Bisnis, BADUNG - Komoditas sawit dinilai dapat menjadi salah satu sektor andalan untuk mempertahankan ekonomi nasional di tengah berbagai tantangan dinamika ekonomi global hingga risiko inflasi. Apalagi, kelapa sawit juga menjadi salah satu komoditas utama pendongkrak ekspor Indonesia.
Ketua Umum Gabungan Pengusaha Kelapa Sawit Indonesia (GAPKI) Joko Supriyono mengatakan, setelah terdampak pandemi Covid-19, industri sawit juga masih tak terlepas dari tantangan terkait dinamika perekonomian dunia. Belum lagi persoalan geopolitik, seperti perang Rusia dan Ukraina hingga proyeksi resesi ekonomi tahun depan, membayangi negara-negara produsen minyak kelapa sawit.
Kendati begitu, menurut Joko, persoalan tersebut juga dapat menjadi peluang bagi industri kelapa sawit. Kondisi tersebut di dorong oleh situasi bullish harga minyak kelapa sawit (CPO).
Dia mengatakan, industri kelapa sawit dapat dikatakan mencapai puncak tertinggi pada 2022, khususnya paruh tahun ini ketika harga rata-rata, khususnya pada Maret mencapai US$ 1.800 per metrik ton. Capaian ini menjadi catatan harga tertinggi.
“Ini menjadi kesempatan bagi Indonesia untuk memainkan peran penting dalam mengarahkan industri karena selalu berdampak pada bagaimana industri akan berjalan,” kata Joko di acara Indonesian Palm Oil Conference (IPOC) 2022, Kamis (3/11/2022).
Dari sisi kinerja industri kelapa sawit, hingga September 2022, produksi telah mencapai 37 juta ton dengan ekspor sebanyak 22 juta ton. Sementara itu, estimasi produksi hingga akhir tahun ini kurang lebih mencapai 51,8 juta ton, yang terdiri atas 47 juta ton CPO dan 4,8 juta ton crude palm kernel oil (CPKO), sedangkan untuk ekspor diharapkan dapat mencapai 30 juta ton.
Baca Juga
Joko berharap Pemerintah Indonesia dalam upaya pencegahan resesi ini yang mestinya mendorong komoditas ini punya ketahanan terhadap resesi.

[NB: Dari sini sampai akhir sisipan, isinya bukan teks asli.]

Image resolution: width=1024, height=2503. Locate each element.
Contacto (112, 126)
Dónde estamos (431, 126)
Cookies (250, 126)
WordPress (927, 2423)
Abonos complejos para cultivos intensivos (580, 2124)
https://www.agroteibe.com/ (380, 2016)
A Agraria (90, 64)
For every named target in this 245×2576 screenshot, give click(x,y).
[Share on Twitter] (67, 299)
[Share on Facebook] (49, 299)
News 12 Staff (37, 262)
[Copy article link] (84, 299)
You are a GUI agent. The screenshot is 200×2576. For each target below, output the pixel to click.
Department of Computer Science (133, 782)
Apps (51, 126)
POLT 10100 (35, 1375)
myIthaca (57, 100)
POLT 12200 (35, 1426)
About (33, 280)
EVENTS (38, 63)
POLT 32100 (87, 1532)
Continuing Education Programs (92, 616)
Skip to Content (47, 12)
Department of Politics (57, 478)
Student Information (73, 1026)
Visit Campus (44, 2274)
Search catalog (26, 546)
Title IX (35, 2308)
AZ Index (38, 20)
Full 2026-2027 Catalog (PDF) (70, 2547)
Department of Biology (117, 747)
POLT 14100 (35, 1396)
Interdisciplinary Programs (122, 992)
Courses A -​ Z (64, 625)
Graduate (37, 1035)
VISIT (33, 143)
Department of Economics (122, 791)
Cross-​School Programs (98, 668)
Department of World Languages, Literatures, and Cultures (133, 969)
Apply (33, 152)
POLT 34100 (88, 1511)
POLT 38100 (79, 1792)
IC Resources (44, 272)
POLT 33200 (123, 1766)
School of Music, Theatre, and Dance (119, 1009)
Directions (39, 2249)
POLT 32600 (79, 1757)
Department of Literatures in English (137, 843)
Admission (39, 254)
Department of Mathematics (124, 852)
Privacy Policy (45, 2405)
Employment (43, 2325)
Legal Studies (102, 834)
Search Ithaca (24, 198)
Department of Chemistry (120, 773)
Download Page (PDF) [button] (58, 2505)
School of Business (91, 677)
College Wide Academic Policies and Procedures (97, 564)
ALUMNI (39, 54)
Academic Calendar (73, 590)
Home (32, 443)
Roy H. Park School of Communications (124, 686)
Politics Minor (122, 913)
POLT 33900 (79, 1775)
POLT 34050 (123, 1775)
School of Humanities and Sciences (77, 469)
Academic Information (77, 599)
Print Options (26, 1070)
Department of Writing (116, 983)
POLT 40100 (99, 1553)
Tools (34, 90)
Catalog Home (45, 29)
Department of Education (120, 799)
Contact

Setali tiga uang, Menko Perekonomian Airlangga Hartarto menambahkan bahwa kelapa sawit menjadi komoditas yang tangguh di masa pandemi. Kontribusi kelapa sawit tidak lepas dari perekonomian Indonesia. Indonesia menguasai sekitar 58 persen pangsa pasar minyak sawit dunia dan memanfaatkan tidak lebih dari 10 persen total land bank global untuk minyak nabati.
Saat ini, Indonesia mampu memproduksi 40 persen dari total minyak nabati dunia. Berdasarkan hasil penelitian, memproduksi 1 ton kelapa sawit hanya membutuhkan lahan seluas 0,3 hektare. Dengan jumlah produksi yang sama, minyak nabati lain seperti minyak rapeseed membutuhkan lahan seluas 1,3 hektare, minyak bunga matahari dengan luas 1,5 hektare, dan minyak kedelai dengan luas 2 hektare.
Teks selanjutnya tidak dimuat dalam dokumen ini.